SAP HANA a self-service Business Intelligence tool leverages the Sybase column store technology for data storage in memory, similarly Microsoft based self service BI tool Power Pivot uses the xVelocity in memory analytic engine and same technology is used for the column store index in the SQL Server 2012.
 
What is Column Store and how column store drastically improves the speed of the data warehouse queries?
 
In a traditional table the data is stored in the row- based fashion. This storage is basically the row based storage. Column Store is something like turning the row based storage to 90 degree. In the column store all the values of a single column are stored in compressed form. The column store stores each column in separate set of disk pages rather than storing multiple rows per page.
Let us take an example of the Employee Table to evaluate the different ways of storing the data.
Table Containing the Employee Data –
 

Employee Data Stored in the Row Format


Row Store 


1           14417807      adventure-works\guy1            Production Technician - WC60       M      M
2           253022876     adventure-works\kevin0         Marketing Assistant                        S       M
3          509647174      adventure-works\roberto0      Engineering Manager                     M      M
 
4          112457891      adventure-works\rob0 Senior Tool Designer                                 S       M
 
5         480168528     adventure-works\thierry0       Tool Designer                             M       M
 


Column Store
1 2 3 4 5
14417807 253022876  509647174 112457891 480168528
adventure-works\guy1 adventure-works\kevin0  adventure-works\roberto0  adventure-works\rob0  adventure-works\thierry0
Production Technician - WC60  Marketing Assistant  Engineering Manager Senior Tool Designer  Tool Designer

M S M S M
M M M M M
 
As you might see the that column store groups and stores the data for each column together while row store groups the data for each row.
Now since we understand on how the data is stored in row and column based storage techniques, let us try to understand on how the column store significantly improves the speed of the queries.
The first and the biggest reason for significant improvement in the query speed is because the column store shares many more similar characteristics that the data stored at row level.

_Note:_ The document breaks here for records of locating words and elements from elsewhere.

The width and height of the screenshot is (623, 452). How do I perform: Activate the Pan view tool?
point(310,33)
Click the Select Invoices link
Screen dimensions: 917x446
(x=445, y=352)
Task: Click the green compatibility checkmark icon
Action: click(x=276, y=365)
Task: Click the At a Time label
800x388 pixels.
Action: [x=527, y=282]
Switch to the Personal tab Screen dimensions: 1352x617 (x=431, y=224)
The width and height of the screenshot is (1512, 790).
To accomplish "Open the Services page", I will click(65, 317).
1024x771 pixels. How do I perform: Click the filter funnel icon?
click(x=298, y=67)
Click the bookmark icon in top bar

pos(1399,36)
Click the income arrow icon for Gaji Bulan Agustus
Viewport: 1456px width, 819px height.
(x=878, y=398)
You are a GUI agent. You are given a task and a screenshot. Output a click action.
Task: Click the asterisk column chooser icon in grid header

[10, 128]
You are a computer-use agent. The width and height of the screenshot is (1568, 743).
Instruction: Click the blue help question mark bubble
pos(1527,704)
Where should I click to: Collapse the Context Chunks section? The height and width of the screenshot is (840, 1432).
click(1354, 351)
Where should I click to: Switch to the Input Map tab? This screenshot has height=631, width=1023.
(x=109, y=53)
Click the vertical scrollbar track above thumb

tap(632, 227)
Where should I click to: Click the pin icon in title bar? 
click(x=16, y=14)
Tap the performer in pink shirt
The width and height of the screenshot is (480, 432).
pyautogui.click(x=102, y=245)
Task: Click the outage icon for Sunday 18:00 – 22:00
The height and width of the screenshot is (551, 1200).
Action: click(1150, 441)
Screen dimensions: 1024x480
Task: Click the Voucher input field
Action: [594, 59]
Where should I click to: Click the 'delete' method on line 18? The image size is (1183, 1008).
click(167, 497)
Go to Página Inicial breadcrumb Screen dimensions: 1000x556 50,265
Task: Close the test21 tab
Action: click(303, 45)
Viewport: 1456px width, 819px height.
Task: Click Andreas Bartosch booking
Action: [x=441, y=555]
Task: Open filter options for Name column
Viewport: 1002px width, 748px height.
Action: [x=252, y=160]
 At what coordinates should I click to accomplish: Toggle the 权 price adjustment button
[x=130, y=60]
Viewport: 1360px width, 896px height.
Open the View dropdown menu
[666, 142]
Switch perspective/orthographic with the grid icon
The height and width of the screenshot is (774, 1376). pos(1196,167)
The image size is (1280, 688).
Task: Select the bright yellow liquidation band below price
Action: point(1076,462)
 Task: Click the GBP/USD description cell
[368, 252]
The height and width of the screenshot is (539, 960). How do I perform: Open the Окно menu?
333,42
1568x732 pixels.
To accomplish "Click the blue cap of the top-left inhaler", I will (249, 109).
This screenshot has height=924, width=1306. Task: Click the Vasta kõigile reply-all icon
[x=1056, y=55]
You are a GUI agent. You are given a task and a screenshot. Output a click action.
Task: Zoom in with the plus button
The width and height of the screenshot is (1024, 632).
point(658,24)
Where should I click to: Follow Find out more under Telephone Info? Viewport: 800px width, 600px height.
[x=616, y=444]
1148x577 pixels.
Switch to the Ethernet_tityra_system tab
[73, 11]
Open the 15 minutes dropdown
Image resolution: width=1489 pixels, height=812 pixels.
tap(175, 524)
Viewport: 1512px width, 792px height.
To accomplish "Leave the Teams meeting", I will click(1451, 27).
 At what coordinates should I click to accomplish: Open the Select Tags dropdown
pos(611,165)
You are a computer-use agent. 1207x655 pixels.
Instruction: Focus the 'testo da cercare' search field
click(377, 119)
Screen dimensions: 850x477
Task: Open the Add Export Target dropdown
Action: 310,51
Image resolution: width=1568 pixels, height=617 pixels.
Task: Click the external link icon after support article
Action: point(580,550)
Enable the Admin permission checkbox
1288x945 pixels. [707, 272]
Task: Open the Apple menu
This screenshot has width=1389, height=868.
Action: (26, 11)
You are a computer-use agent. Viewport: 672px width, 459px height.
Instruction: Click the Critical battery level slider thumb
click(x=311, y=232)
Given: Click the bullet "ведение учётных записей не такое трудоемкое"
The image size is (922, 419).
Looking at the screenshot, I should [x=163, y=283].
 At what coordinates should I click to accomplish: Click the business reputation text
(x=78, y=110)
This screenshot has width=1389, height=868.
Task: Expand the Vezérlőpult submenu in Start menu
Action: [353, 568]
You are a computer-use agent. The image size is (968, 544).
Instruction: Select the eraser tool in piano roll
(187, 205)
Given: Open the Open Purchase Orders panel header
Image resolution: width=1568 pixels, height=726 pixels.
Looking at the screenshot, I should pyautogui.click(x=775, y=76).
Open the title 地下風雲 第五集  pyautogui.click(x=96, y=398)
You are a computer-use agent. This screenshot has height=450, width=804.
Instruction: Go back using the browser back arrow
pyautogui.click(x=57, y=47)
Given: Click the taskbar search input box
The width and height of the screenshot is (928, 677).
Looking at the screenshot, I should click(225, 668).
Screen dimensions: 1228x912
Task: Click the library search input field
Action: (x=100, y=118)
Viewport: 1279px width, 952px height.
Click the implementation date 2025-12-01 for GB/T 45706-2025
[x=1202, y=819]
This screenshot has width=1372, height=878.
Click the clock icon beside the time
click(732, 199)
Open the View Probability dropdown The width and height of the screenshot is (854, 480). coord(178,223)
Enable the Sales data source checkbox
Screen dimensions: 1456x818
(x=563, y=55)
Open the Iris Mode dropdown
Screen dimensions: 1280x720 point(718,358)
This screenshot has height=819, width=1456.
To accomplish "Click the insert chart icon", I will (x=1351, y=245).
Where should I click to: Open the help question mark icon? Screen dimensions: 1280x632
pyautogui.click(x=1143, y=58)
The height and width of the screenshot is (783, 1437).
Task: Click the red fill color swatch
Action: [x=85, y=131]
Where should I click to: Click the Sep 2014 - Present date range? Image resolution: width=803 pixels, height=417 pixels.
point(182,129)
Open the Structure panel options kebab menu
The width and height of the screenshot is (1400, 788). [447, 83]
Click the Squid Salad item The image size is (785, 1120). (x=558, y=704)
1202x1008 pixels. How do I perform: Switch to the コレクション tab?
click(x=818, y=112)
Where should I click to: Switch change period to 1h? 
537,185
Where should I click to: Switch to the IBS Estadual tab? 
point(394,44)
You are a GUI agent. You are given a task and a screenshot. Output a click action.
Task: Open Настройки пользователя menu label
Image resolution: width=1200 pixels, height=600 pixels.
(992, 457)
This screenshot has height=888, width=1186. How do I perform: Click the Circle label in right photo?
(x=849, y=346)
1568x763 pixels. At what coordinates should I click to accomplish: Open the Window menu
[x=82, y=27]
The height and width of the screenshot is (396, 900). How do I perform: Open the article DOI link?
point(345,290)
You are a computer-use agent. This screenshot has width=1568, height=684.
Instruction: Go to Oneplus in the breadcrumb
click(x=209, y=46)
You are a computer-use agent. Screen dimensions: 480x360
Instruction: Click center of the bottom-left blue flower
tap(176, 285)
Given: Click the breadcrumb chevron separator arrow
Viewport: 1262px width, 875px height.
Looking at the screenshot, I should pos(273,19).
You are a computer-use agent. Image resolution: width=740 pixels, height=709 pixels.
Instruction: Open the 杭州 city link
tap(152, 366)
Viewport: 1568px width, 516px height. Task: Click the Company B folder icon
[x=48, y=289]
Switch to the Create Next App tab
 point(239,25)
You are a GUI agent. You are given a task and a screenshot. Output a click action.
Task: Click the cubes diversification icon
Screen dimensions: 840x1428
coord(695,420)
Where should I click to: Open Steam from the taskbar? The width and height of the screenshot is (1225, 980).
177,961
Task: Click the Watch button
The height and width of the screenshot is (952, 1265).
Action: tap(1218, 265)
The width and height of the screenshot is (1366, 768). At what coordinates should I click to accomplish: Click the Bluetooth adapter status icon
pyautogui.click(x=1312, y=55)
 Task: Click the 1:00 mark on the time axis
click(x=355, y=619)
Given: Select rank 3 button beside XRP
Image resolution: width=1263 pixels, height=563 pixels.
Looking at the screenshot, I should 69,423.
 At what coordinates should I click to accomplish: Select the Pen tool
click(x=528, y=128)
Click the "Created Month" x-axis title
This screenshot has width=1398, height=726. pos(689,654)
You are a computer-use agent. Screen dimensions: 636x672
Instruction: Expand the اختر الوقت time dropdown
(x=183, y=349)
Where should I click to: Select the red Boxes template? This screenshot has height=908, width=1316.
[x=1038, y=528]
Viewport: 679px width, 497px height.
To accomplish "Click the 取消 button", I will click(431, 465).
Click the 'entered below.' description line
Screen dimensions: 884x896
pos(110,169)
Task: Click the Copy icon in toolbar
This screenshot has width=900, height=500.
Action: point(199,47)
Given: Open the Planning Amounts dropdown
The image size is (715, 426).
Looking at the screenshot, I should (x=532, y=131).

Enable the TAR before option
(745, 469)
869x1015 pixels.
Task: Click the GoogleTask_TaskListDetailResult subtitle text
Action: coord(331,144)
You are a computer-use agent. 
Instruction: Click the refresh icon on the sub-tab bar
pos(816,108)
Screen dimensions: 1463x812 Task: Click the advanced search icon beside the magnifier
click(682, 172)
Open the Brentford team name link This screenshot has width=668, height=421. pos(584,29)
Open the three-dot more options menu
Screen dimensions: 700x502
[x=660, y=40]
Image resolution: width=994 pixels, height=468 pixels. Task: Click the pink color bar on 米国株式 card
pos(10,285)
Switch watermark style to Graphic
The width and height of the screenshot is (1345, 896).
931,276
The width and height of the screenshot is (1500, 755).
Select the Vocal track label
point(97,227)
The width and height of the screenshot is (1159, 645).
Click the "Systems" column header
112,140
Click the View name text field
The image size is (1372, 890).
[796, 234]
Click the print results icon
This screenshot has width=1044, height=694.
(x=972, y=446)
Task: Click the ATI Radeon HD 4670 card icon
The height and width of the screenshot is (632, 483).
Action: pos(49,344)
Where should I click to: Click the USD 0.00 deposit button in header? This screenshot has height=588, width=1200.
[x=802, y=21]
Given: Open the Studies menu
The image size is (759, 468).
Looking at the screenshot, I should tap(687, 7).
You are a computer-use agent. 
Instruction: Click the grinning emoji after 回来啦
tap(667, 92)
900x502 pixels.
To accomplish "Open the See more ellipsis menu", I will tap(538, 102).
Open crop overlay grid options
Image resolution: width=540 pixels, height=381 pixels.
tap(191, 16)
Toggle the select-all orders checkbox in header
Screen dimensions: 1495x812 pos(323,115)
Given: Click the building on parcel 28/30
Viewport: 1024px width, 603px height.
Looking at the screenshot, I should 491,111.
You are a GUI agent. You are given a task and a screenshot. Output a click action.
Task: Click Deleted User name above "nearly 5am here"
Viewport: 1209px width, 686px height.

Because of this data can be highly compressed in the column store database.
When the data is compressed, queries requires less IO because the amount of data that needs to be transferred from the disk is significantly reduced.
The compression permits the columnar operations like MIN, MAX, AVG, COUNT etc..to perform quickly.
In the case of SQL Server 2012 column store uses the xVelocity compression algorithm which compresses the data far superior than the row and page based compression techniques.
The column store technology is used to improve the Data Warehousing queries and we might see a lot of enhancements and improvements coming in this area in near future.